Surprise Visit at G-7:Top Iran Official

BIARRITZ, France (AP) -- A top Iranian official paid an unannounced visit Sunday to the G-7 summit and headed straight to the building where leaders of the world's major democracies have been debating how to handle the country's nuclear ambitions.

The surprise arrival of Iranian Foreign Minister Mohammad Javad Zarif came just two days after his meeting with France's president, who is the host of the Group of Seven gathering in Biarritz.

Zarif's plane left Tehran on Sunday morning and touched down a few hours later at the Biarritz airport, which has been closed since Friday to all incoming traffic unrelated to the official G-7 delegations.

A senior French official, speaking on condition of anonymity to discuss the sensitive talks, said Zarif went directly into a meeting with French Foreign Minister Jean-Yves Le Drian.

The Iranian foreign ministry spokesman, Abbas Mousavi, said Zarif flew to Biarritz at the invitation of the French foreign minister. Mousavi said on Twitter that there would be no meetings or negotiations with American officials during Zarif's trip.

Zarif, who faces U.S. sanctions, had been scheduled to go to Asia as part of a tour to seek support for Iran amid the American campaign against it since President Donald Trump withdrew the U.S. from Tehran's 2015 nuclear deal.

He arrived as fissures emerged among G-7 leaders over how to deal with Iran, as well as the threat of a global recession and China.

Macron said the leaders agreed during a dinner the night before that the French president could serve as a G-7 messenger to Iran. Trump denied agreeing to anything, and Macron was forced to play down his role and acknowledge Trump's status as "the president of the world's number one power."

The French official also said that based on Saturday night's dinner, France considers it important to check in with Zarif to continue to bring positions closer together and ease tensions. The official said the French are not "mediators" but think they can contribute to de-escalation.

Asked whether the White House was aware of Zarif's visit, the French official said, "We operate on our own terms" but noted that Macron and Trump met for two hours Saturday and discussed Iran at length, as well as at the group dinner.

The official said the Americans in Biarritz will not meet with Zarif, that it is a Franco-Iranian meeting for the moment and that France "is working in full transparency with the U.S. and in full transparency with European partners."

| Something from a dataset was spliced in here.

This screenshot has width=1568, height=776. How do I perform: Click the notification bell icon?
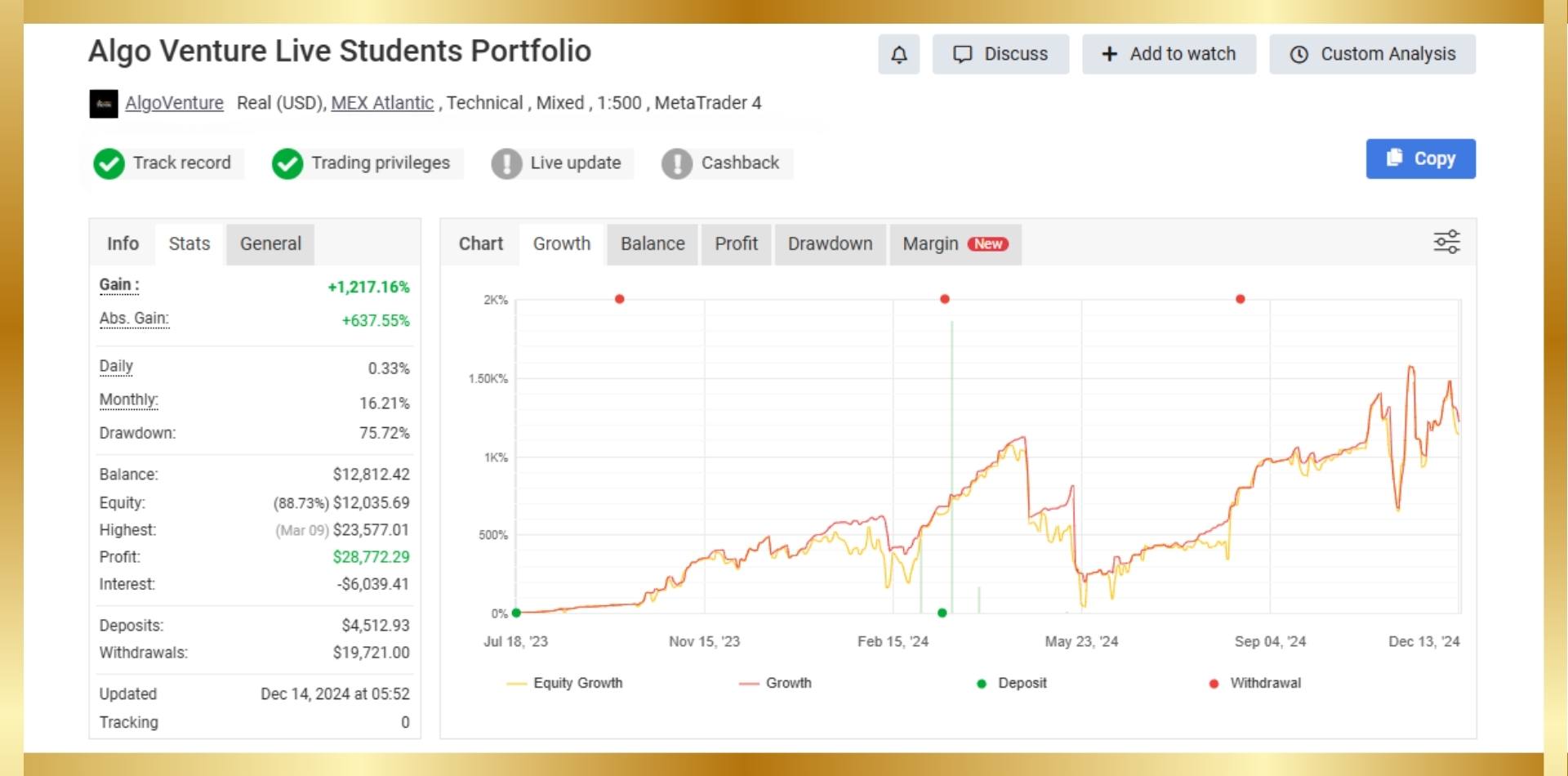pos(898,55)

Macron said he has no formal mandate to speak for the G-7 leaders in delivering a message to Iran, but that he would be able to address the issue in the context of what they agreed to during a dinner.

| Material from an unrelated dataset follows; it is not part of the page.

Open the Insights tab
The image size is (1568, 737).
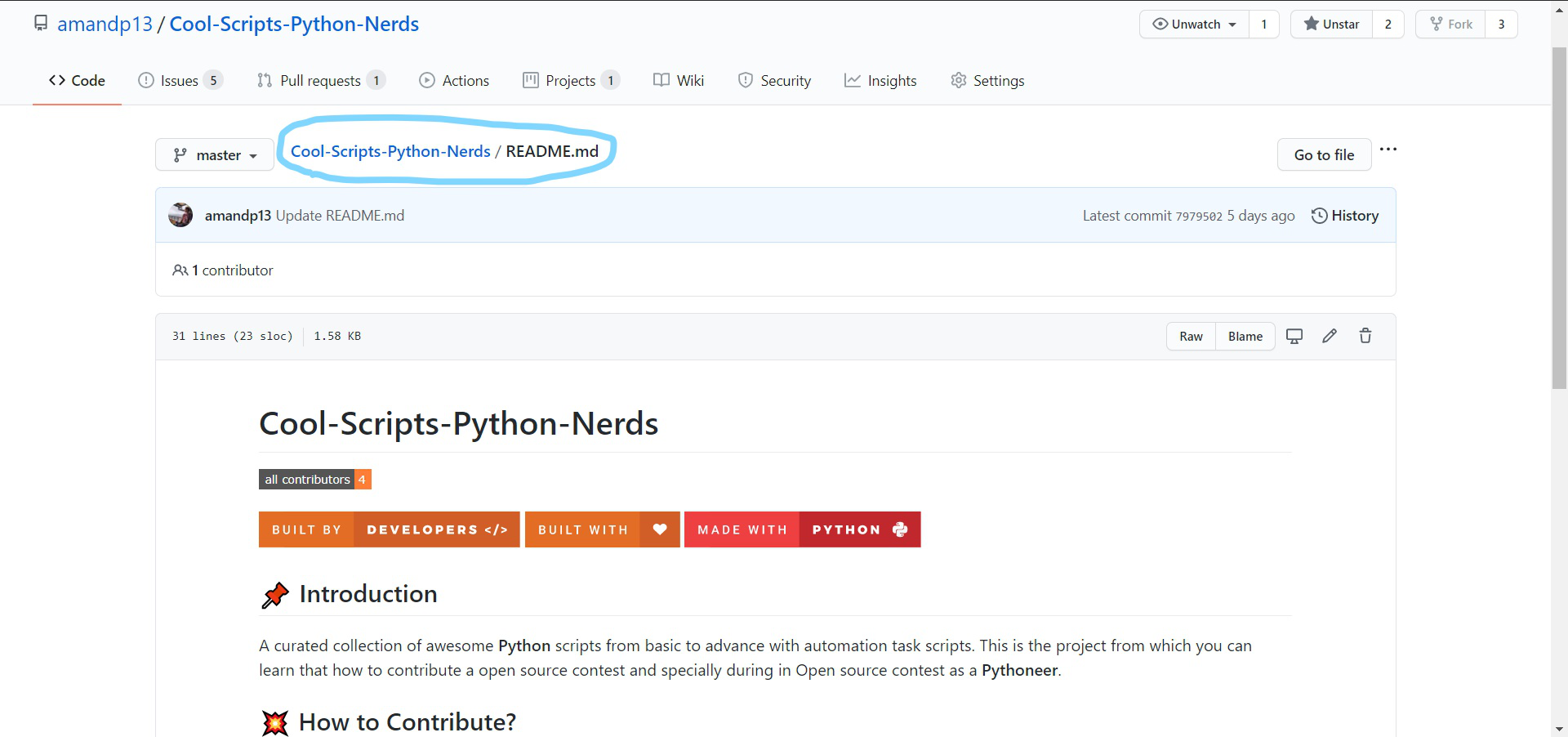pos(880,81)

For several months, Macron has taken a lead role in trying to save the 2015 nuclear accord, which has been unraveling since Trump pulled the U.S. out of the agreement. His office said the G-7 leaders agreed he should serve as a go-between with Iran.

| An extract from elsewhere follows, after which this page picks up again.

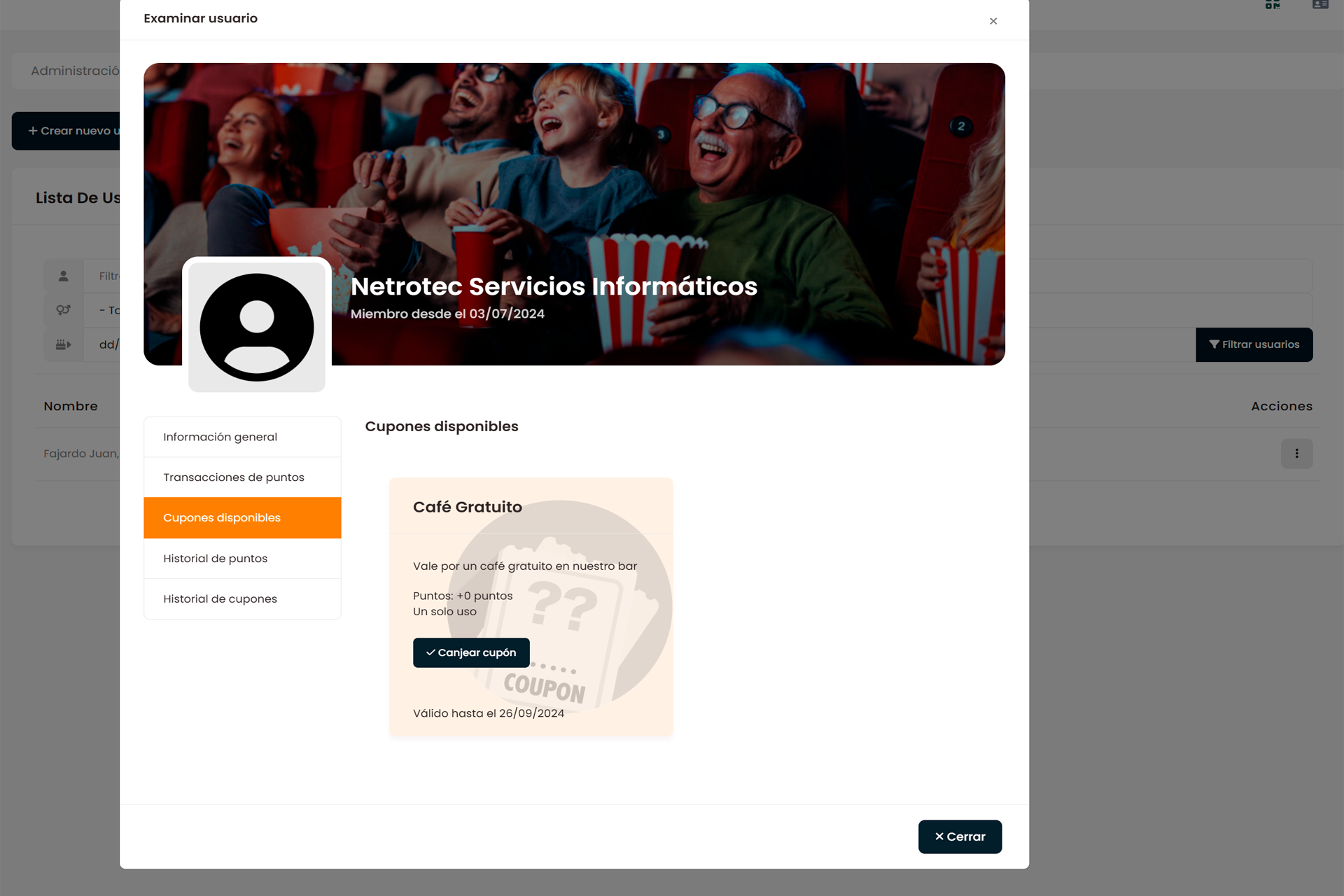Click the user silhouette filter icon
Viewport: 1344px width, 896px height.
tap(64, 276)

"I haven't discussed that," Trump said Sunday morning. He described the dinner as "very, very good" and blamed the media for anything that implied otherwise.

But it seemed from other accounts that the previous night's dinner had been tense, with a clear divide between him and the rest of the G-7.

British Prime Minister Boris Johnson, greeting Macron for a morning meeting, congratulated the French president and shook his hand.

"You did very well last night. My God that was a difficult one. You did brilliant, you did brilliant," he said.

The G-7 leaders regrouped Sunday to focus on what they can do to boost growth at a time of heightened uncertainty. Manufacturers around the world are smarting from the trade dispute between the U.S. and China, which has led to new import taxes on hundreds of billions of dollars-worth of goods. Businesses don't know where tariffs will be imposed next.

The White House had said putting the economy on the agenda was Trump's idea, but the G-7 has for over four decades always included a focus on the economy. It was founded as a response to the Arab oil embargo in the 1970s and the recession that followed.

The backdrop is particularly worrying this year, with the U.S. economy slowing and Germany and Italy close to recession.

Meanwhile, Britain is due to leave the EU in October and there is no agreement on how it should happen, raising the possibility of a disorderly exit that could wreak havoc for business in Europe.

Johnson said Britain and Europe needed to prepare for that, saying the prospect of a Brexit deal was "touch and go."

The G-7 summit includes the heads of Britain, France, Germany, Japan, Canada and Italy as well as a representative of the 28-country EU.

In the nearby town of Bayonne, protesters demanded Macron do more to protect French workers and the planet.

A mix of activists, some wearing yellow vests, carried portraits of the French president as they marched Sunday in solidarity with environmental activists who removed official portraits of Macron from town halls around France earlier this year to protest his climate change policies.

Internationally, Macron is a vocal champion of fighting climate change, and has challenged Trump on the issue. At home in France, however, activists accuse him of lagging on promises to wean France from fossil fuels.